WHAT NEEDS TO BE DONE: Set down exactly the lines below between the line holding "Task: Choose Shenzhen Airlines at list bottom" and the line holding "Task: Click the undo arrow in the EQ toolbar", inclusive; no other line belongs in the answer.

SUPPLIED RECORDS:
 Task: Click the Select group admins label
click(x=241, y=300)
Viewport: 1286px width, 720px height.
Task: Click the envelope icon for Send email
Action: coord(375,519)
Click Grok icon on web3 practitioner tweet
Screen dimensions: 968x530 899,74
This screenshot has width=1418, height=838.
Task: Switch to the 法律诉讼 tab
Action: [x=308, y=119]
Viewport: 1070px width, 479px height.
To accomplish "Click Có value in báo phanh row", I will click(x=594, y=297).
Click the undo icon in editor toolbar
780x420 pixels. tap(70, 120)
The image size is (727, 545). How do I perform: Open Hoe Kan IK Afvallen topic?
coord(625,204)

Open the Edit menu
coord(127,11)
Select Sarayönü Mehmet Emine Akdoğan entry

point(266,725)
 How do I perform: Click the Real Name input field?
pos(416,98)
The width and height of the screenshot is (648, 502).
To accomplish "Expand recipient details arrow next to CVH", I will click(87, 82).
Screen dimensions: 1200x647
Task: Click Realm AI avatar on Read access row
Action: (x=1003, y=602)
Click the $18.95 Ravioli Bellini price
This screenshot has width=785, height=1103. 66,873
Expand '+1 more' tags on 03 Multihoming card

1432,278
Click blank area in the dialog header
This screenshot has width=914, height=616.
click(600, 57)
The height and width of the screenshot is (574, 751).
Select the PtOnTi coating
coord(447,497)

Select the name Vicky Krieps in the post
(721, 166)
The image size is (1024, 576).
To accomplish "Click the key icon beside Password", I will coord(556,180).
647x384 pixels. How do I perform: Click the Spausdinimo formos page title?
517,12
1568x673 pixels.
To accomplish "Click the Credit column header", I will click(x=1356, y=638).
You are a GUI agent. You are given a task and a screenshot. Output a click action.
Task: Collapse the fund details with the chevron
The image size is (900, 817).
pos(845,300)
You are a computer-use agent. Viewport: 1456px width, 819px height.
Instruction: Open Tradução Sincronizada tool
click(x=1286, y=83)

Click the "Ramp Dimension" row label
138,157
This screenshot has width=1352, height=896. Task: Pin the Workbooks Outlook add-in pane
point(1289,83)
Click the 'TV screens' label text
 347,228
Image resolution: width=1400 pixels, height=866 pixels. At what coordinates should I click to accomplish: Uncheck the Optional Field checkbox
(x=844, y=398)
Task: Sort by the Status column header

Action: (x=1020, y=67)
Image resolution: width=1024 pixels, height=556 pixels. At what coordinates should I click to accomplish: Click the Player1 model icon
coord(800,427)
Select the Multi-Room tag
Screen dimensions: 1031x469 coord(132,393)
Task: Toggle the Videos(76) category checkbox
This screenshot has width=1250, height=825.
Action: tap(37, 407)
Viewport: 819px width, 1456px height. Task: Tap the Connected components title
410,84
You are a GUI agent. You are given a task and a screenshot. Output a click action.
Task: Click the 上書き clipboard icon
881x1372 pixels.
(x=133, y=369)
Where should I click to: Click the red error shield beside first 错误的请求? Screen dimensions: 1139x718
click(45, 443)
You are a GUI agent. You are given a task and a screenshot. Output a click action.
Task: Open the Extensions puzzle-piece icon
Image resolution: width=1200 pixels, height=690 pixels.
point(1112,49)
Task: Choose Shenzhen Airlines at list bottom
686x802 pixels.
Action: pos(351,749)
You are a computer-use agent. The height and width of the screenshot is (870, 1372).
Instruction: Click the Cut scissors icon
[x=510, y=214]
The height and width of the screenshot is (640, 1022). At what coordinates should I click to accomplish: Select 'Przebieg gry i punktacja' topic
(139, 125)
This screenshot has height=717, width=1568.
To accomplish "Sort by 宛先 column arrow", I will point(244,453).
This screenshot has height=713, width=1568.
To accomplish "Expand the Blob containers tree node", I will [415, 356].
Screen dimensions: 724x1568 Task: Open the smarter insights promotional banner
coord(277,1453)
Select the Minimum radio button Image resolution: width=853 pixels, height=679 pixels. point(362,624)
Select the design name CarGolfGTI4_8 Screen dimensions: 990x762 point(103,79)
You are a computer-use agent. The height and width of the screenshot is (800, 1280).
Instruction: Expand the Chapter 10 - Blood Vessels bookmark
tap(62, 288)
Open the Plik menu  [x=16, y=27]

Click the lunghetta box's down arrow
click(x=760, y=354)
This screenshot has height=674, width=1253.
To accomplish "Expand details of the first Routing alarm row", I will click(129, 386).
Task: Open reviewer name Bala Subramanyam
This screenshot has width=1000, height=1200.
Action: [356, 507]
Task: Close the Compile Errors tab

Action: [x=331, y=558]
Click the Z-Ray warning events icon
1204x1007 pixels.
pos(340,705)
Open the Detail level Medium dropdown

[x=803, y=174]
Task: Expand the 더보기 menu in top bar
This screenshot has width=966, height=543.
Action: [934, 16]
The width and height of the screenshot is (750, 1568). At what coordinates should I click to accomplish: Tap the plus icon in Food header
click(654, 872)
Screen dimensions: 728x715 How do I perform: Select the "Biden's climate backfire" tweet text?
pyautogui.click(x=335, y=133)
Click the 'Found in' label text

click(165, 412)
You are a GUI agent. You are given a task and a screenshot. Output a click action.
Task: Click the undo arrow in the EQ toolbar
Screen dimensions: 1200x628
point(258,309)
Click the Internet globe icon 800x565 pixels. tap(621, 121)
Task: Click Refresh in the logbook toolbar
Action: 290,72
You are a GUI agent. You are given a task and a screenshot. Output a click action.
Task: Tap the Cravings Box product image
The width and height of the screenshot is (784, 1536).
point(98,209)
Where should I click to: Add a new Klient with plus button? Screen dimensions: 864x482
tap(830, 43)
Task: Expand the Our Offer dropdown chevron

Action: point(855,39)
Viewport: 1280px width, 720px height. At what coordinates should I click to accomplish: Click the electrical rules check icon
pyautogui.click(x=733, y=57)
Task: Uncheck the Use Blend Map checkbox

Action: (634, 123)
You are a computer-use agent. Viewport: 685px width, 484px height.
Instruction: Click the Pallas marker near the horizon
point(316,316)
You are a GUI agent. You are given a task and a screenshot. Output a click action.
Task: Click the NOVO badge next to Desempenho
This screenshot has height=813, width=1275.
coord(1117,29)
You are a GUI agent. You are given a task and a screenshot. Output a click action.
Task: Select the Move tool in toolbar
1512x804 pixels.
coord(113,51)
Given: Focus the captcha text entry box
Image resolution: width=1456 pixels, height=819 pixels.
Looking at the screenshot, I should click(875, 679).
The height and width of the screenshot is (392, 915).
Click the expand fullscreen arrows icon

EXPECTED OUTPUT:
Task: Choose Shenzhen Airlines at list bottom
686x802 pixels.
Action: pos(351,749)
You are a computer-use agent. The height and width of the screenshot is (870, 1372).
Instruction: Click the Cut scissors icon
[x=510, y=214]
The height and width of the screenshot is (640, 1022). At what coordinates should I click to accomplish: Select 'Przebieg gry i punktacja' topic
(139, 125)
This screenshot has height=717, width=1568.
To accomplish "Sort by 宛先 column arrow", I will point(244,453).
This screenshot has height=713, width=1568.
To accomplish "Expand the Blob containers tree node", I will [415, 356].
Screen dimensions: 724x1568 Task: Open the smarter insights promotional banner
coord(277,1453)
Select the Minimum radio button Image resolution: width=853 pixels, height=679 pixels. point(362,624)
Select the design name CarGolfGTI4_8 Screen dimensions: 990x762 point(103,79)
You are a computer-use agent. The height and width of the screenshot is (800, 1280).
Instruction: Expand the Chapter 10 - Blood Vessels bookmark
tap(62, 288)
Open the Plik menu  [x=16, y=27]

Click the lunghetta box's down arrow
click(x=760, y=354)
This screenshot has height=674, width=1253.
To accomplish "Expand details of the first Routing alarm row", I will click(129, 386).
Task: Open reviewer name Bala Subramanyam
This screenshot has width=1000, height=1200.
Action: [356, 507]
Task: Close the Compile Errors tab

Action: [x=331, y=558]
Click the Z-Ray warning events icon
1204x1007 pixels.
pos(340,705)
Open the Detail level Medium dropdown

[x=803, y=174]
Task: Expand the 더보기 menu in top bar
This screenshot has width=966, height=543.
Action: [934, 16]
The width and height of the screenshot is (750, 1568). At what coordinates should I click to accomplish: Tap the plus icon in Food header
click(654, 872)
Screen dimensions: 728x715 How do I perform: Select the "Biden's climate backfire" tweet text?
pyautogui.click(x=335, y=133)
Click the 'Found in' label text

click(165, 412)
You are a GUI agent. You are given a task and a screenshot. Output a click action.
Task: Click the undo arrow in the EQ toolbar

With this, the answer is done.